SOC 228
The Panopticon: Surveillance, Power, and Inequality Fall 2019
Division II Difference, Power, and Equity
Cross-listed STS 229
This is not the current course catalog

Class Details

Surveillance is built into the very fabric of modern life. From CCTV cameras, to supermarket loyalty cards, to the massive gathering of personal data on social media sites, people participate in today’s “surveillance societies” just by doing everyday activities. This course uses the metaphor of the “Panopticon” as a doorway to engagement with traditional and new forms of surveillance. First described by philosopher and social theorist Jeremy Bentham, the Panopticon is a physical structure that enables one observer to see all inhabitants without those inhabitants knowing if they are being observed. In Discipline and Punish, Michel Foucault famously expanded thinking on the Panopticon as a metaphor for the “disciplinary” power that lies at the heart of inequality in modern society. Since Bentham and Foucault’s time, however, surveillance technologies have changed significantly. To what extent does the concept of the Panopticon give us purchase on today’s surveillance societies? How does watching people with new digital and algorithmic surveillance technologies shape the exercise of power and, in turn, (re)produce forms of inequality? Are these technologies always bad? Can they be used for good? Topics include: the historical origins and expansion of surveillance in modern societies, the emerging total surveillance state in Baltimore City, the U.S. military drone program, surveillance in the workplace, and whether social media is turning us all into self-surveillance addicts.
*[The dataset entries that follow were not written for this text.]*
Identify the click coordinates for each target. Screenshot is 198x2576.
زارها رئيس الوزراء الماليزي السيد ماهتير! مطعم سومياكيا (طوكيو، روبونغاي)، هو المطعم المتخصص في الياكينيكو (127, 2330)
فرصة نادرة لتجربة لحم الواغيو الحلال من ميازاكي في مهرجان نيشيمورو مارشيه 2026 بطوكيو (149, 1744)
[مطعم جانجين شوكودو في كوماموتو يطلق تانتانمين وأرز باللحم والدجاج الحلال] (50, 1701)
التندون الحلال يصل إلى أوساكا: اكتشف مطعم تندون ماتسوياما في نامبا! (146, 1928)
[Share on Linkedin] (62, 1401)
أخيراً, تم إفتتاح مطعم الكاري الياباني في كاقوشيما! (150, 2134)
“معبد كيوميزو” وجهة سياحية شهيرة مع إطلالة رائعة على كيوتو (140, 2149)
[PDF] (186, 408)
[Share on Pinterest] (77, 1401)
The Class: Format: seminar
Limit: 20
Expected: 10
Class#: 1085
Grading: no pass/fail option, no fifth course option
Requirements/Evaluation: discussion participation, six reading responses (1- to 2-page papers), Facebook data essay (3-5 pages), final paper (8-10 pages)
Prerequisites: none
Enrollment Preferences: Anthropology and Sociology majors
Distributions: Division II Difference, Power, and Equity
Notes: This course is cross-listed and the prefixes carry the following divisional credit:
STS 229 Division II SOC 228 Division II
DPE Notes: This course explores how power is distributed unequally through the mechanism of surveillance technologies, particularly in regard to racial and class differences. Among other topics, it will consider the concrete case of surveillance in Baltimore City and the question of if and when surveillance is appropriate there given the city's current crisis of gun murders. Students will discuss whether and how to conduct surveillance in a context shaped by deep racial segregation and class inequality.